11. Verification of input materials
(1) Where the customs authority of a State party, while conducting
verification of origin of a good imported into its territory under
sub-paragraph (11), conducts verification of the origin of a material that is
used in the production of the good, the verification of the material may be
conducted in accordance with the procedures set out in sub-paragraph (3) of
paragraph 10.
(2) The customs authority of a State party may consider the material to
be non-originating in determining whether the good is an originating good where
the producer or supplier of that material does not allow the customs authority
access to information required to make a determination of whether the material
is an originating material by any, including the following means, namely:-
(a) denial of access to its records;
(b) failure to respond to a verification questionnaire; or
(c) refusal to consent to a verification visit within thirty days of
receipt of notification under clause (d) of sub-paragraph (7) of paragraph 10 as made applicable by
sub-paragraph (3) of paragraph 10.
(3) A State party shall not consider a material that is used in the
production of a good to be a non-originating material solely on the basis of
postponement of a verification visit under clause (e) of sub-paragraph (7) of
paragraph 10 as made applicable by sub-paragraph (1).

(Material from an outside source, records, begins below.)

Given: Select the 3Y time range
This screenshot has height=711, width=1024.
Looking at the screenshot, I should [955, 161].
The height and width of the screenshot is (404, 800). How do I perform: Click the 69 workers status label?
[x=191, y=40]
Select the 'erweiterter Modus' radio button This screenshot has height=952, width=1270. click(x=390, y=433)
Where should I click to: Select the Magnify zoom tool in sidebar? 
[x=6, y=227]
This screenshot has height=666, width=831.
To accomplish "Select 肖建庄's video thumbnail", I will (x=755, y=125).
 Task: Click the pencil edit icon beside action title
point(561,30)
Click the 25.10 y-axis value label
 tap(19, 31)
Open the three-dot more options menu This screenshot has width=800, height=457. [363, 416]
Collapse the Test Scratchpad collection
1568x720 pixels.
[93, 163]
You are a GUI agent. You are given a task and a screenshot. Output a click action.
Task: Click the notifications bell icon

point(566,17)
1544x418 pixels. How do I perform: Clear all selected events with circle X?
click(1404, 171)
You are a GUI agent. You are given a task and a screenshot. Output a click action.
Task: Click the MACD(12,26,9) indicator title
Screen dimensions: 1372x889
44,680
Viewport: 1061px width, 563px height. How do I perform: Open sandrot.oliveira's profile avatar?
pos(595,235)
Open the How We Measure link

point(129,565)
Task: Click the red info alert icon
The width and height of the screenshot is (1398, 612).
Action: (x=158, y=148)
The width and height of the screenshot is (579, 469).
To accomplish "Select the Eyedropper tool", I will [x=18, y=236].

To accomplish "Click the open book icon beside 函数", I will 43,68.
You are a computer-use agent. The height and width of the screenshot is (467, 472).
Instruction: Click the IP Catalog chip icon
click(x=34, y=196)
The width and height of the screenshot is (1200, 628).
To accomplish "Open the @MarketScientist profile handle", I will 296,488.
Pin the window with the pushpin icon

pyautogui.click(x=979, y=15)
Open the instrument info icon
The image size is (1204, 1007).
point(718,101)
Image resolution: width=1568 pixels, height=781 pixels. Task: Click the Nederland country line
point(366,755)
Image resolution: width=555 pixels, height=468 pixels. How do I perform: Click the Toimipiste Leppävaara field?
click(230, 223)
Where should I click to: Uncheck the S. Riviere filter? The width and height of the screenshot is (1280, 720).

(4) Any communication made under paragraphs 10 to 11
between the State parties shall be in the English language.
12. Denial of Preferential Tariff
Treatment
Except
as otherwise provided for in these rules, the importing State party may deny
claim for preferential tariff treatment or recover unpaid duties in accordance
with its laws and regulations, when,-
(a) the good does not meet the requirements of the
rules;
(b) the exporter, producer or importer of the good
required to maintain records or documentation under paragraph 9 fails to
maintain records or documentation relevant to determining the origin of the
good or denies access to the records or documentation;
(c) the importer, exporter or producer fails to
provide information that the State party requested pursuant to clause (a) of
sub-paragraph (3) of paragraph 10 to demonstrate that the good is an
originating good;
(d) after receipt of a written notification for a
verification visit pursuant to sub-paragraph (7) of paragraph 10, the exporter
or producer in the territory of the other State party prevents such
verification visit; or
(e) the State party finds a pattern of conduct
indicating that an importer, exporter or producer has provided false or
unsupported information or declarations that a good imported into its territory
is an originating good.
Explanation:- For the purposes of clause (e),
“pattern of conduct” means at least two instances of false or unsupported
representations by an exporter or producer of a good resulting in at least two
written determinations being sent to that exporter or producer pursuant to
sub-paragraphs (6) and (9) of paragraph 10, that conclude, as a finding of
fact, that Certificates of Origin applied by that exporter or producer with
respect to identical goods contain false or unsupported representations.
13. Penalties
(1) Each State party shall maintain measures
imposing criminal, civil or administrative sanctions for violations of its laws
and regulations relating to the rules.
(2) When it is suspected that fraudulent acts in
connection with the Certificate of Origin have been committed, the Issuing
Authorities of both the State parties shall cooperate in the action to be taken
in the territory of the respective State party against the persons involved.
Annexure-IV
(See rule 15)
Issuing Authorities of
the Certificate of Origin
1. The following bodies and their successors are authorised
to issue a Certificate of Origin for the purposes of these rules, namely:-
(a) for India, Export Inspection Council of India
or any other agency authorised by the Government of India, in accordance with
its laws and regulations; and,
(b) for Korea, Korea Customs Service, Korea
Chamber of Commerce and Industry or any other agency authorised by the
Government of Korea, in accordance with its laws and regulations.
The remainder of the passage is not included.